This is a small product-intake workflow, not a promise that AI can run an ecommerce store by itself. The useful part is narrower: a product photo becomes a reviewable WooCommerce product page without a person opening WordPress, uploading the image, writing the first description, and sending the review link by hand.
The workflow handles the repetitive first pass. A person can still check the title, price, category, and claims before using it in a real store.
The generated product page
The result is a real WooCommerce product page in a temporary test store. For this demo, the workflow creates the product with the uploaded image, a short title, a short description, and a demo price. The screenshot still shows the store's default category because category mapping was not part of this prototype.
The loop closes in the same chat
The operator sends a product photo into a private admin chat. After n8n creates the WooCommerce listing, the bot replies with the product URL so the person can inspect it immediately. Telegram is just the internal intake tool here, not a public FloxoLab contact channel.
The workflow map
The n8n canvas stays simple: receive the photo, fetch the Telegram file, upload it to WordPress Media, analyze the image, create the WooCommerce product, and send a message back to the chat.
The AI and tool setup
The image analysis step describes the visible product details. The AI agent then uses that analysis to prepare the product fields and call the WooCommerce tool. In this demo, the price is fixed and the text fields are intentionally short.
Why this works for WooCommerce teams
This approach works well for WooCommerce because the store already has the pieces the workflow needs: media uploads, product creation, product status, categories, and product URLs. n8n can talk to WooCommerce through native nodes, so a small team can test a product-intake workflow without building a custom admin panel first.
For this demo I used a temporary WordPress and WooCommerce test store. That made it easy to validate the workflow quickly before thinking about a real client store.
What the AI is allowed to do
Listing text should come from the image analysis, not invented product claims.
The title and description stay compact so a person can review them quickly.
This prototype uses a fixed demo price. A real store should pull price, stock, SKU, and category from a trusted source.
No sizes, materials, shipping promises, inventory, or brand claims should be added unless they are provided by the store.
Good fits
Small shops that still create product pages manually from product photos or supplier images.
Teams onboarding new product lines that need a faster first draft before final merchandising review.
Teams that repeatedly turn image inputs into product records, review queues, or marketplace drafts.
The intake chat could be Telegram, Messenger, or Viber depending on the team's daily tools. The important part is private operator intake, not a public support chatbot.
What I would improve next
Create products as draft by default, then publish after approval.

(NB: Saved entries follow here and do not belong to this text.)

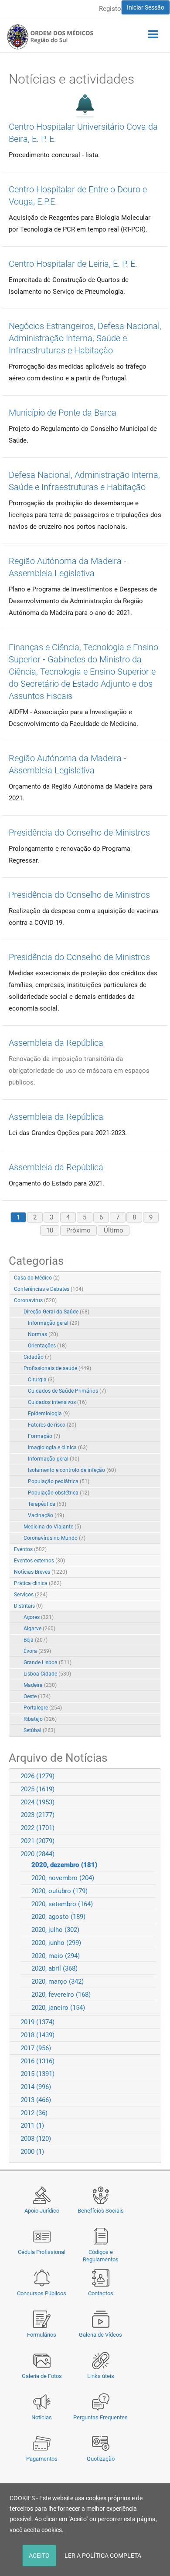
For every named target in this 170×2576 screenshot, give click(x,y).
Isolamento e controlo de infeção (72, 1470)
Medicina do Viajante (52, 1527)
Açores (39, 1617)
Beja (36, 1640)
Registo (110, 9)
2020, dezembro (64, 1865)
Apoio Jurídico (41, 2210)
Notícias (41, 2417)
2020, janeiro (58, 2008)
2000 (32, 2152)
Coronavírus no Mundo (54, 1538)
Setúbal (39, 1730)
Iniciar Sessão (145, 7)
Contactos (100, 2293)
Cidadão (37, 1357)
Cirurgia (41, 1380)
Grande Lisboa (47, 1662)
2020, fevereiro (61, 1994)
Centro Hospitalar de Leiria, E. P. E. (73, 264)
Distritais (28, 1606)
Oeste (37, 1696)
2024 (37, 1802)
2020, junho (56, 1943)
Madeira (40, 1685)
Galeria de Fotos (42, 2376)
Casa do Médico (37, 1278)
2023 (37, 1815)
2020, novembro (62, 1878)
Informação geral (53, 1323)
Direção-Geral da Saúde (56, 1312)
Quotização (101, 2458)
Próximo (78, 1230)
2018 (37, 2035)
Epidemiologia (49, 1414)
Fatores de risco (52, 1425)
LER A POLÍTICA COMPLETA (103, 2555)
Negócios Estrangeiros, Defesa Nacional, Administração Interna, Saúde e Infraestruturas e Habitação (85, 338)
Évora (37, 1651)
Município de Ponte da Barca (62, 412)
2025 (37, 1789)
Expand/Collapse (145, 1301)
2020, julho (55, 1930)
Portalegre (43, 1708)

Add a review step so the operator can approve, edit, or reject a generated product before it goes live.
Map SKU, category, price, stock, size, color, and supplier source from trusted tables instead of asking AI to infer them.

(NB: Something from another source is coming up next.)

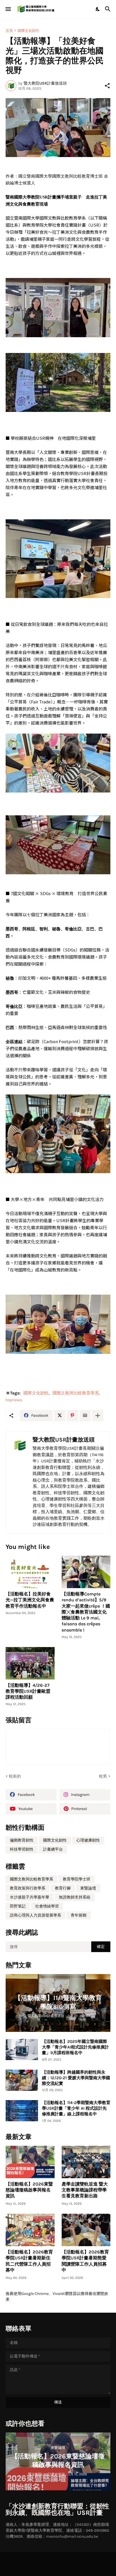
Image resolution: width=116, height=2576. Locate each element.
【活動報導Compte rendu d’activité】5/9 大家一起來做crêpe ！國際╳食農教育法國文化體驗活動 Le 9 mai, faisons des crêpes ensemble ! (86, 1612)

Search existing products before creating a new page, especially when supplier photos repeat across batches.
If a message has no photo, the file cannot be downloaded, or the image analysis is weak, send a clear error back to the chat.
Bottom line
This workflow is useful because it turns a product photo into a reviewable WooCommerce listing without building a custom admin interface. A person should still check the title, category, price, and product claims before using it in a real store, but the blank-page work is already done: image upload, first draft, product page, and review link are prepared automatically.
Even with human review, the workflow can save the repetitive first pass: uploading the image, opening WooCommerce, creating the product, writing a short description, and sending the page link to the person responsible for approval.